The installation of the Charles Culver Sleeping Fox and Douglas Hoagg Pastel joins the Yousuf Karsh portrait of Ernest Hemingway and the Katsushika Hokusai Great Wave, along with Run Before the Wind by Madonna Walters, Calvin Boulter’s work entitled A Space Time Continuum, and the work Thunderbird Man by Aboriginal Canadian artist Norval Morrisseau from the collections of the Dennos Museum Center, that are currently hanging on buildings in downtown Traverse City.

Charles Culver (1908 - 1967)

Born in 1908, Culver worked in a commercial art studio in Detroit, while pursuing a career as a fine art artist. He spent summers in Bellaire, Michigan and painted the northern Michigan landscape and animals at the zoo in Traverse City.
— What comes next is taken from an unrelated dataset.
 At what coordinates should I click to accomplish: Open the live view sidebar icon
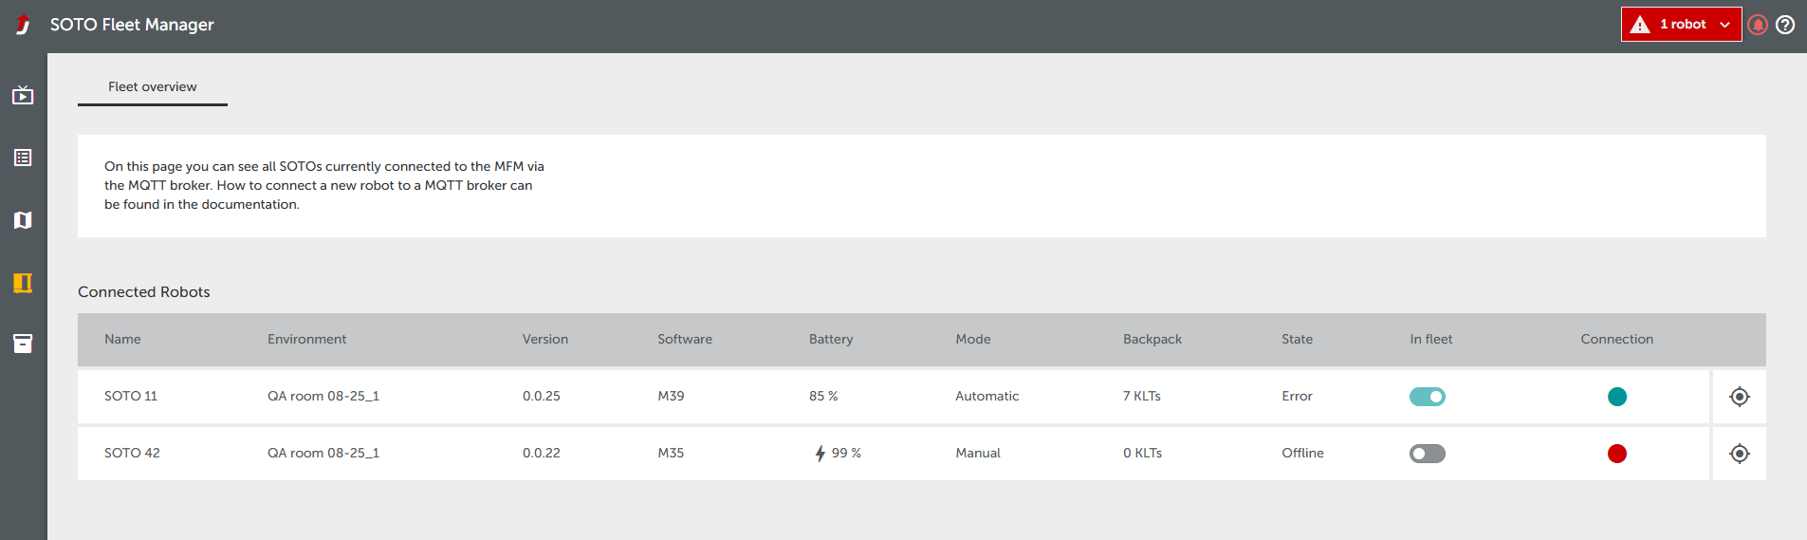point(23,95)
“Charles Culver was a true artist,” wrote E. P. Richardson, former head curator of art at the Detroit Institute of Arts, “by this I mean that what he did in art came from within himself.  It did not come from a teacher or a school, or a fashion of painting, or from the pages of a magazine.  It came from his own way of seeing the world, of which his painting was the disciplined and sensitive expression.”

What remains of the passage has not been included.